WHAT IS NORMAL?
In a lot of households around the world this question is being tossed around. What exactly is normal? The statement made by many is that they can't wait until this pandemic is over and things return to normal. So I ask: What is normal?
First of all, let's get the actual definition of normal. In the dictionary the adjective normal means conforming to a standard: usual, typical, or expected. So when one says that they can't wait to get back to normal, I believe that their bubble is going to burst when they discover the 'normal' that we all once had will be changing. It is continuing to evolve even now.
New phases of reopening are slowly taking place. However, so much has happened with COVID-19 lurking around every corner all around the world that our normal will be different. Facing the uncertainty is always a difficult thing for us. The only way that I can see myself and others that I talk to getting through what is happening is to focus on things that we can do. We are in control of so much. It is part of human nature to let our brains take over and bring in the drama. This is when I have to have some straight talk with my brain.
Allowing myself to realize that I miss going out shopping or out to eat with my husband, family and friends. Not to mention planning trips, going to the movies, seeing our children and grandchildren. It is ok to feel sad about missing all of these things and more. The important thing is to not dwell on this negativity. Yes, it is there and being sad and moping around about it is not helping at all. Instead, I have been working on focusing on things I can do to manage.
The more that I understand and realize that we will have a post-COVID world at some point, now is the time to figure out ways to continue to creatively acclimate to a new way of living.
There will be new rules. For now, everyone should be wearing a mask and social distancing. No large gatherings should be taking place and I look to some of the ways I can still enjoy life and have fun. The sooner that we learn new ways the better off we will be. Organizing household closets and drawers, picking up a new skill such as painting, playing an instrument or learning a new language are ways that can bring you joy and happiness. It is not all gloom and doom, even though our overly dramatic brain (and unfortunately some people) would have you believe that. Have that talk with your brain and be firm. Help others out who may be having a tough time plowing through all of 'this stuff' that is going on. Kindness can help. Being there with a text, an e-mail, a real snail mail letter or a phone call can help others, as well as being good for your own emotional well-being.

Data listing:
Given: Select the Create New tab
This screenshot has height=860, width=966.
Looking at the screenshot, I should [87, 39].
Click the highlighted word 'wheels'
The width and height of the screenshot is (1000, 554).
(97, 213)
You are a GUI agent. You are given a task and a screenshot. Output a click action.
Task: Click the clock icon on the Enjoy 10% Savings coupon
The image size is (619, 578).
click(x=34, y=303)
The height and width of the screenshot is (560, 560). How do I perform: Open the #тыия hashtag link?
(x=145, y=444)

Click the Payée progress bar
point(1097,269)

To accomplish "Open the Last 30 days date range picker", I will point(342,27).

--

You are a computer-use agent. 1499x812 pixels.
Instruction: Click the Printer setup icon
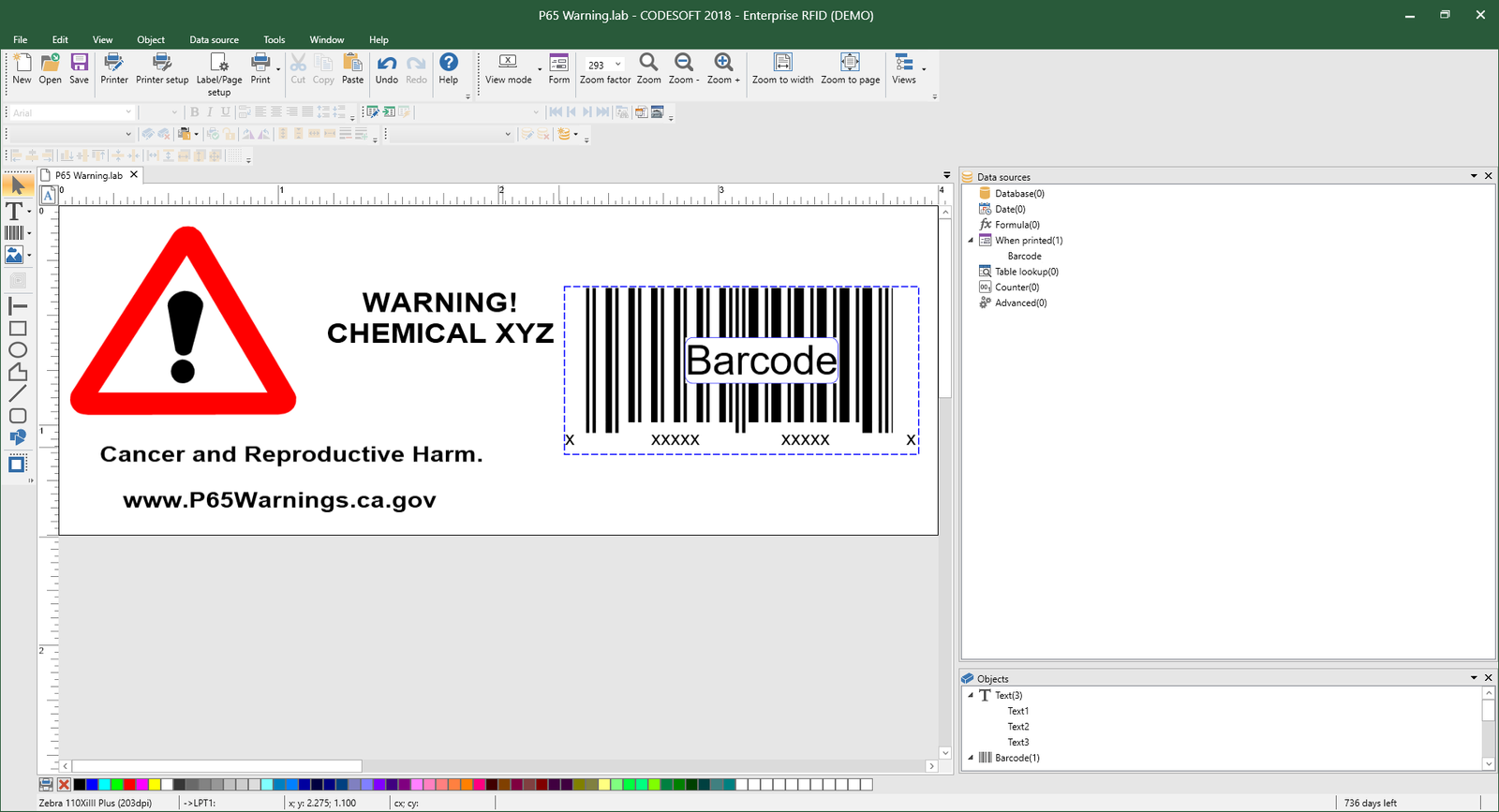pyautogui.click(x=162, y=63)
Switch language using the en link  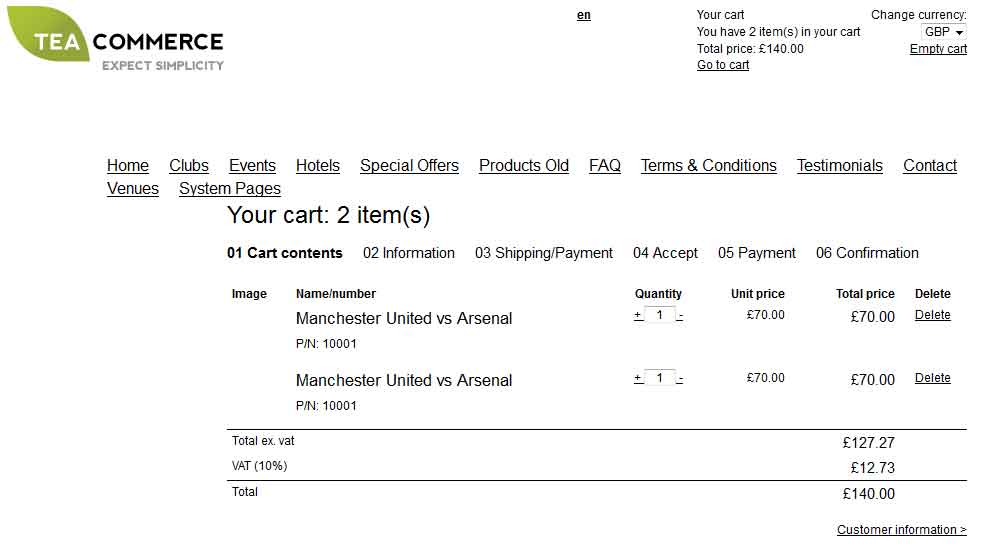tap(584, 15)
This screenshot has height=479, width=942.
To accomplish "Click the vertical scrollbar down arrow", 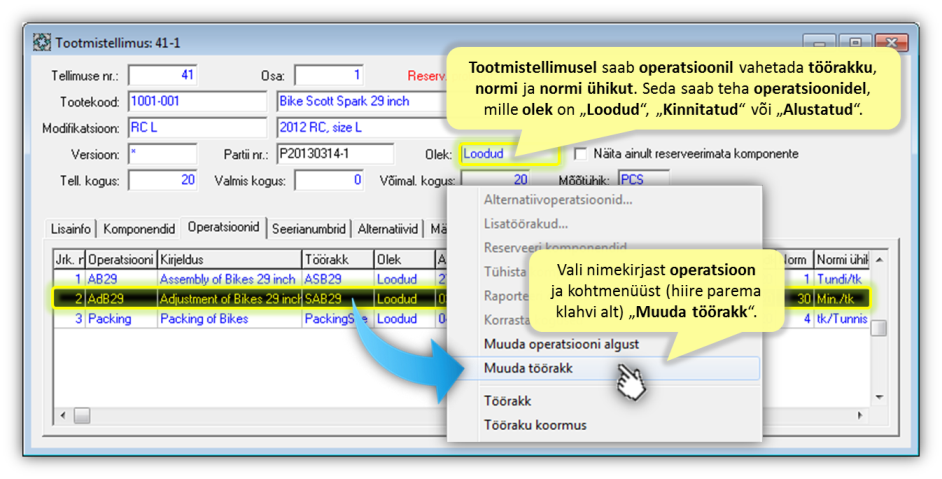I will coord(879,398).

---

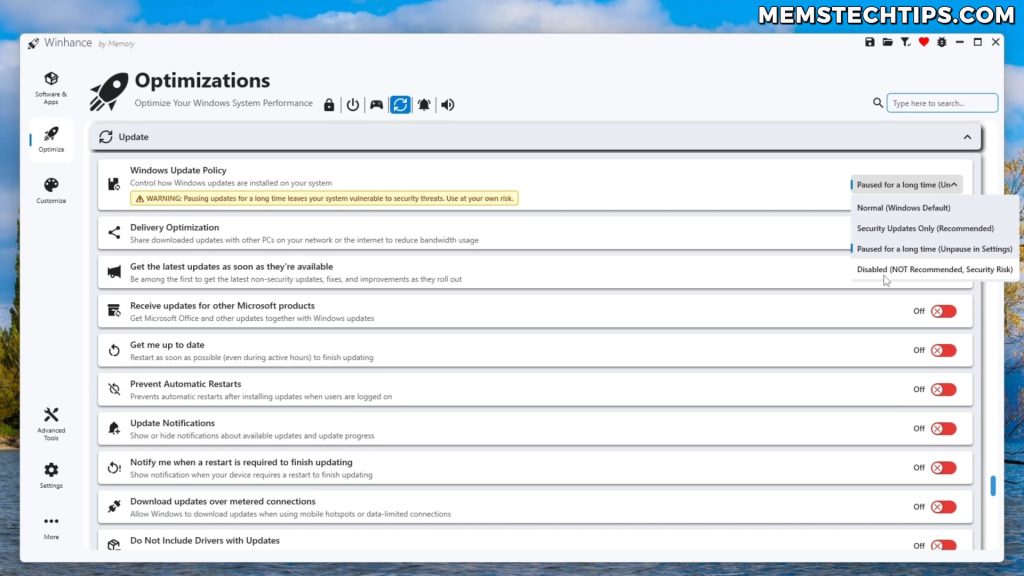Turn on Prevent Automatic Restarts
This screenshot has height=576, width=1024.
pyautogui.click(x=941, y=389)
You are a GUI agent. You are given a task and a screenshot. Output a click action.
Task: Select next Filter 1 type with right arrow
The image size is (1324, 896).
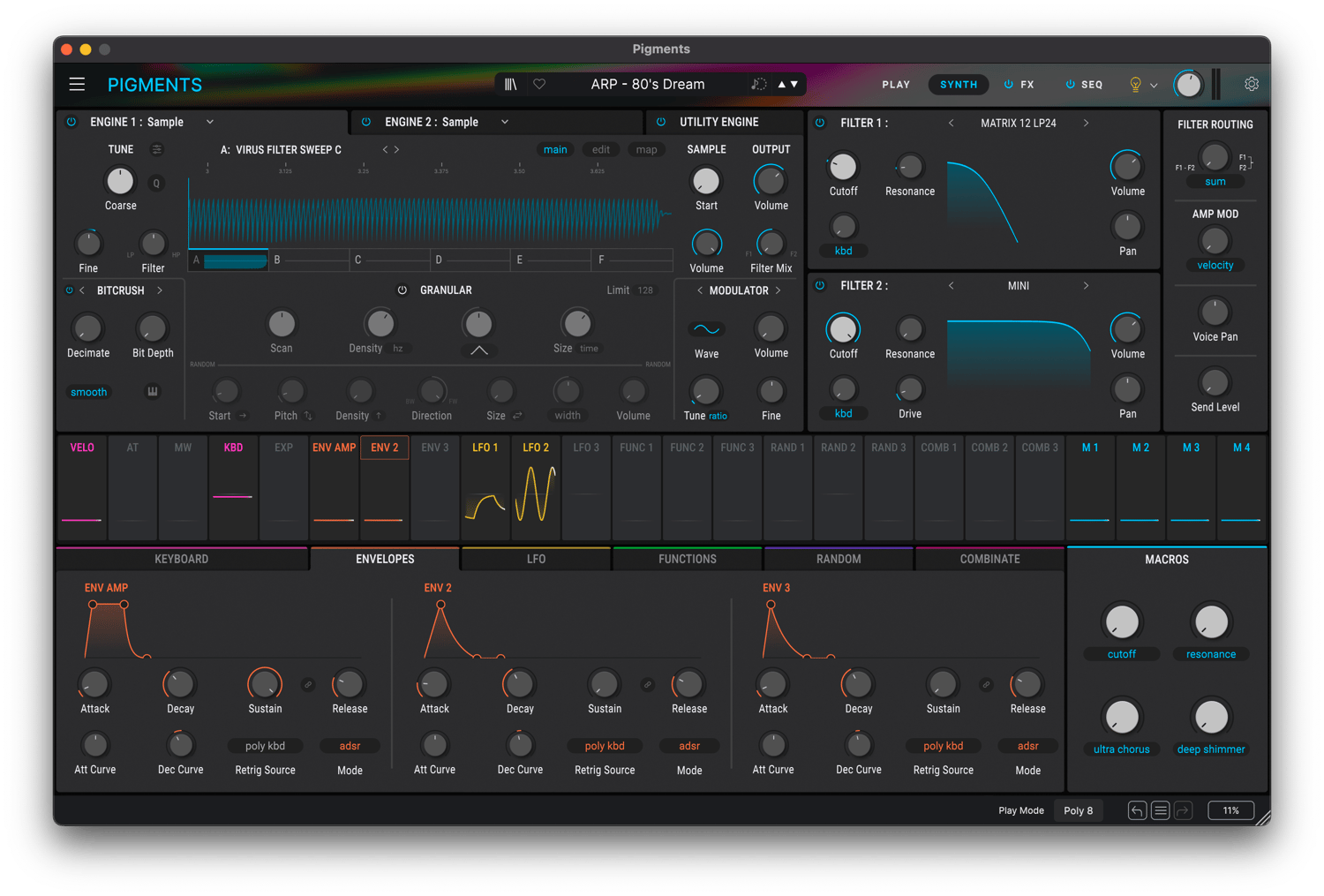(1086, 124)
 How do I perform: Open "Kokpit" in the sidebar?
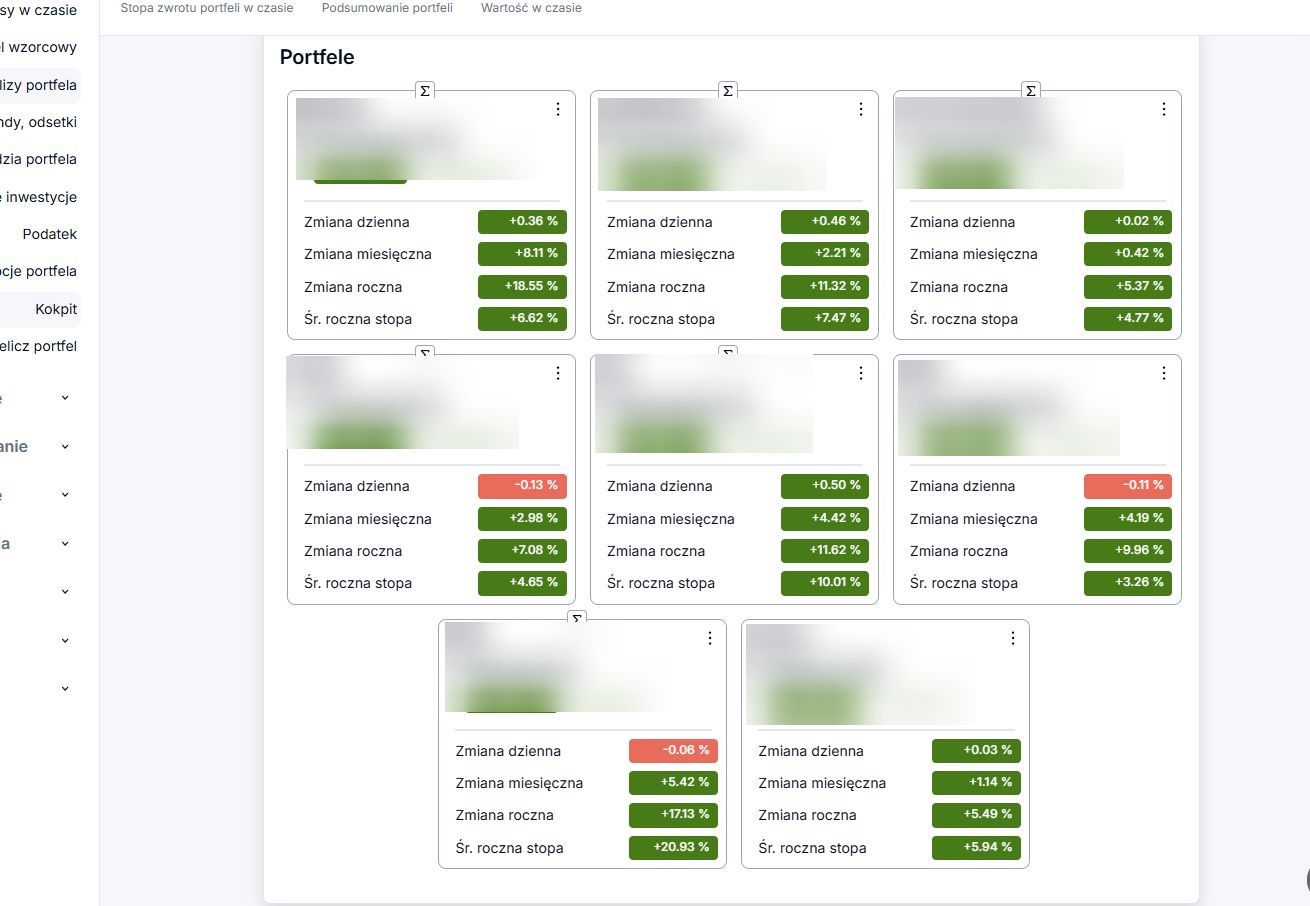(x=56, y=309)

Exercise A:
In the essay on what is normal, what does the dictionary definition say the adjective normal means?
Exercise B:
Switch "pandemic" to "crisis" in the essay on what is normal, starting at "In a lot of" and ending at "evolve even now.", and give that part again.
Exercise C:
Pick up the essay on what is normal after its final sentence and continue it.
The records have no connection to the essay on what is normal.

Your response A:
It means conforming to a standard: usual, typical, or expected.

Your response B:
In a lot of households around the world this question is being tossed around. What exactly is normal? The statement made by many is that they can't wait until this crisis is over and things return to normal. So I ask: What is normal?
First of all, let's get the actual definition of normal. In the dictionary the adjective normal means conforming to a standard: usual, typical, or expected. So when one says that they can't wait to get back to normal, I believe that their bubble is going to burst when they discover the 'normal' that we all once had will be changing. It is continuing to evolve even now.

Your response C:
Some entertainers are putting on virtual performances streaming on TV. The Emmy Awards and The Country Music Awards were hosted virtually. I for one, thought it was even better than live with an auditorium filled with the stars. It was like a great big Zoom meeting with only the host on stage. Presenters and the winners were put up on screen from their own homes or locations. Other entertainers have been performing on a stage at Drive-in Movie parking lots.
Things will be different. We all need to take a chill pill and adjust, adapt and this will help us all survive when the post-COVID world arrives. Parents that are working from home, along with being with their child working on a computer in a virtual classroom have been adjusting their views on teachers. It is a hard thing to teach. Especially while you are trying to run a meeting from your virtual office.
Halloween is coming up and going door to door dressed up in a costume, saying, "Trick or Treat" to a stranger and accepting candy is most definitely a thing of the past. In reality, in previous years it had slowed down some, basically out of safety for the children. More schools were having Trunk or Treats in the school parking lots. Maybe with a lot of careful planning, this could work following the CDC guidelines. I am sure there are those working on it.
We have family who live a day's drive away so for Thanksgiving and Christmas, there have been years that we all could not get together. We FaceTime being together and opening gifts on holidays and birthdays. I am so grateful that if we can't be together that we can enjoy seeing each other through technology.
It really is OK to have moments where I feel like everything is awful as long as I don't forget everything that is amazing. Think of what you are grateful for. This morning as I was dressing for the day, my eldest granddaughter sent a text with a sunshine emoji and the words, "Hi. Good morning!"